Louise O. Fresco, president of the executive board of Wageningen University & Research (WUR), calls for a structured intergovernmental dialogue between scientists, policy makers and businesses. Only then will the world be able to address problems in current food systems. Fresco made her point during an online pre-summit of the United Nations Food Systems Summit (UNFFS). The main summit will be held in September.
According to Fresco the main summit in September should not be the end but merely a beginning of an ongoing conversation. In this continuous dialogue, there is no sense to talk about one food system, because there are ‘tens of thousands food systems’.
The president of WUR also talked about the need to restore trust. “Many people recognize the importance of agriculture, food and nutrition, but there is no general consensus on the way ahead. Many industrialized western countries food has become a bone of contention. There are so many areas of discourse; animal welfare, climate change, use of chemicals and genetic techniques. Often there is miscommunication or misinformation, but also differences in opinion. This increasingly leads to confusion, and even doubts about the scientific evidence base. Science seems to become more a supermarket of ideas and facts are construed, no more than an expression or partial interests and values. This results in a lack of trust and disagreement about the best way forward.”
- - - - - - -
TASK SET
**a)** List every area of discourse about food that the article on Louise O. Fresco's pre-summit remarks names.
**b)** Write the next part of the article on Louise O. Fresco's pre-summit remarks, starting after its final sentence.

DATA RECORDS
- - - - - - -
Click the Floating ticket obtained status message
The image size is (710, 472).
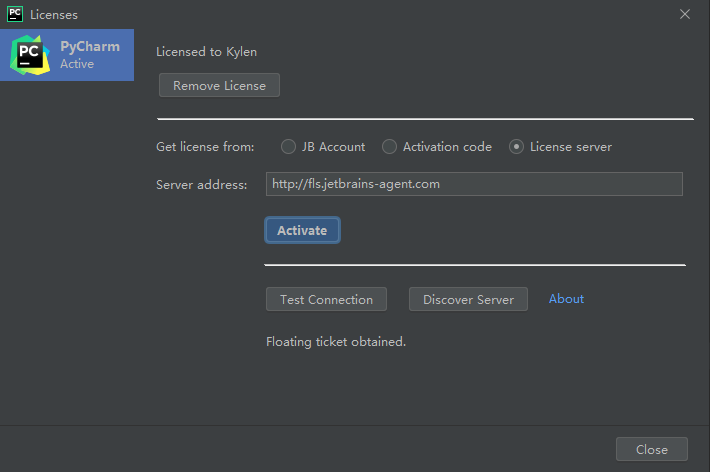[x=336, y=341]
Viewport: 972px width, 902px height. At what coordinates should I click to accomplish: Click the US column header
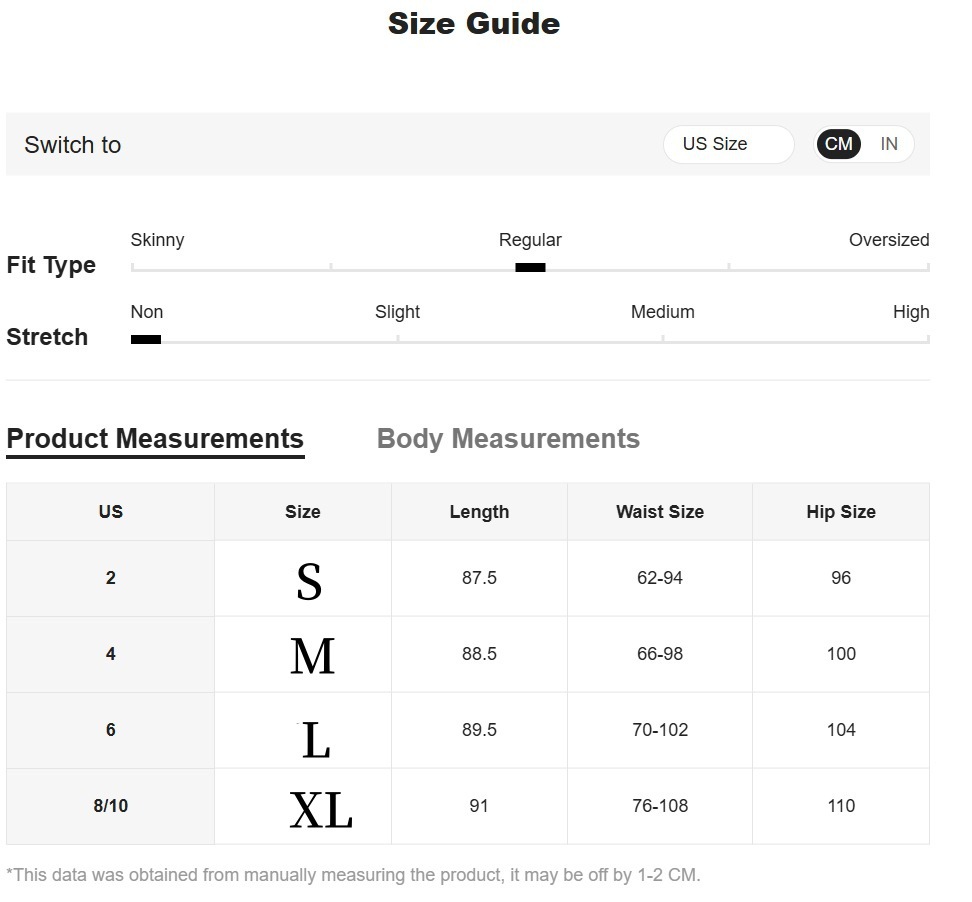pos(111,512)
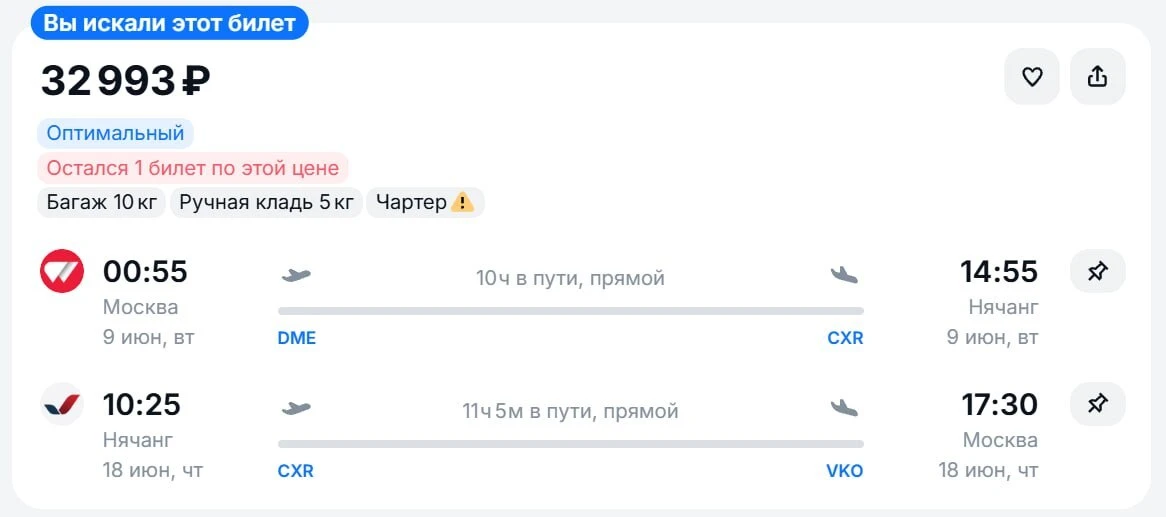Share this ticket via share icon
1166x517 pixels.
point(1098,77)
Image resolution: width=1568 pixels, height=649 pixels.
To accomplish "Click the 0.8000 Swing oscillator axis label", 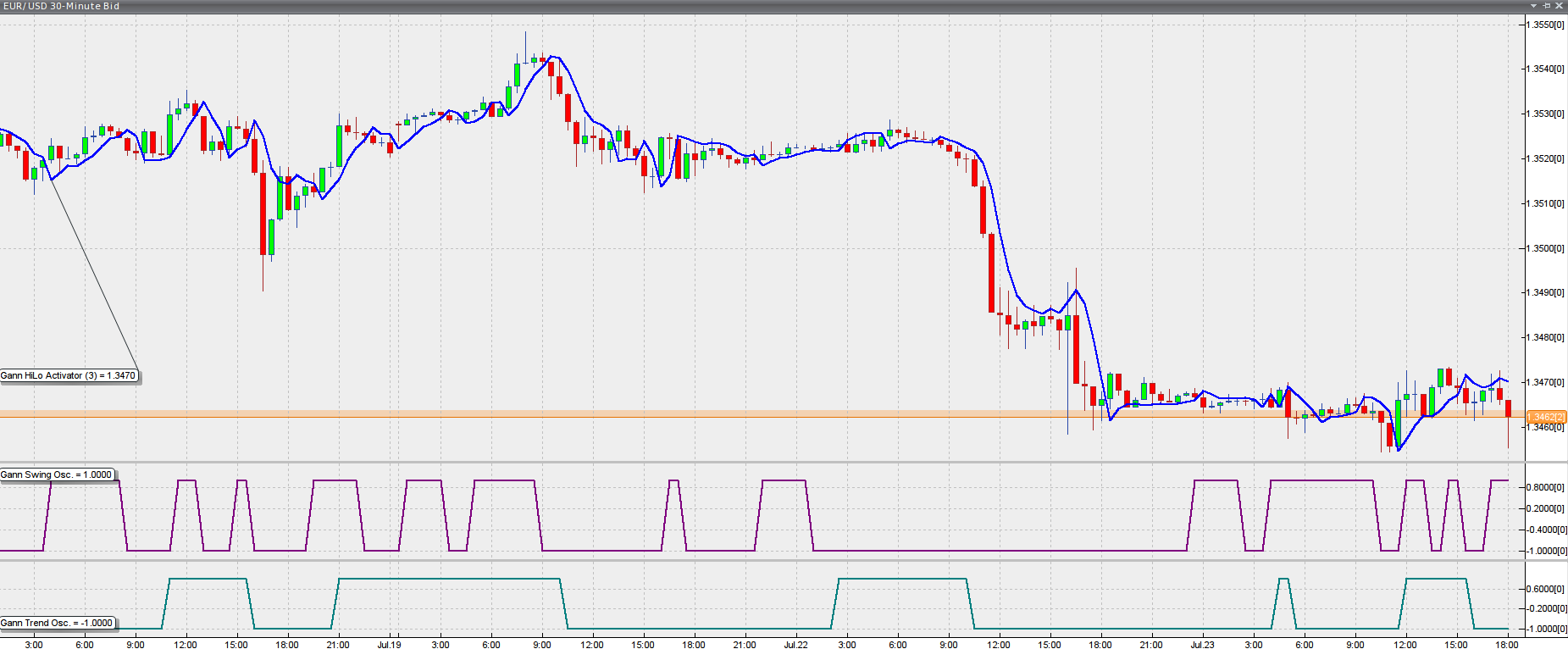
- - - - - - -
ANSWERS FOR THE EXERCISE
**a)** Animal welfare, climate change, use of chemicals, genetic techniques

**b)**
And yet there is need for science-based pathways. Fresco: “Science is an intersubjective learning process and increasingly engages with civil society. Science is truly international and can help policy makers and countries to determine new pathways forward and learn from others. In other words, science diplomacy. Time has come to bridge the gaps between science and policy, to overcome disagreements about facts, interests and values. Roundtables and dialogues are required that connect scientists, governments, civil society (including NGOs and consumer organizations) and private companies, including farmers. Above all creating trust and commitment to tackle food challenges is priority.”
Fresco’s statements were echoed by other participants of the pre-summit. Peter Bakker, president and CEO of the World Business Council for Sustainable Development (WBCSD), said he believes solutions to problems in food systems cannot be solved without answering important questions together. Questions such as ‘what is the true value of food’ are essential according to Bakker, in order to ‘mobilize businesses worldwide’. Louise O. Fresco closed the online pre-summit saying ‘mobilizing the private sector for the public good is essential’ when transforming food systems. Because there isn’t a single modern country in which ‘the government will bake the bread’.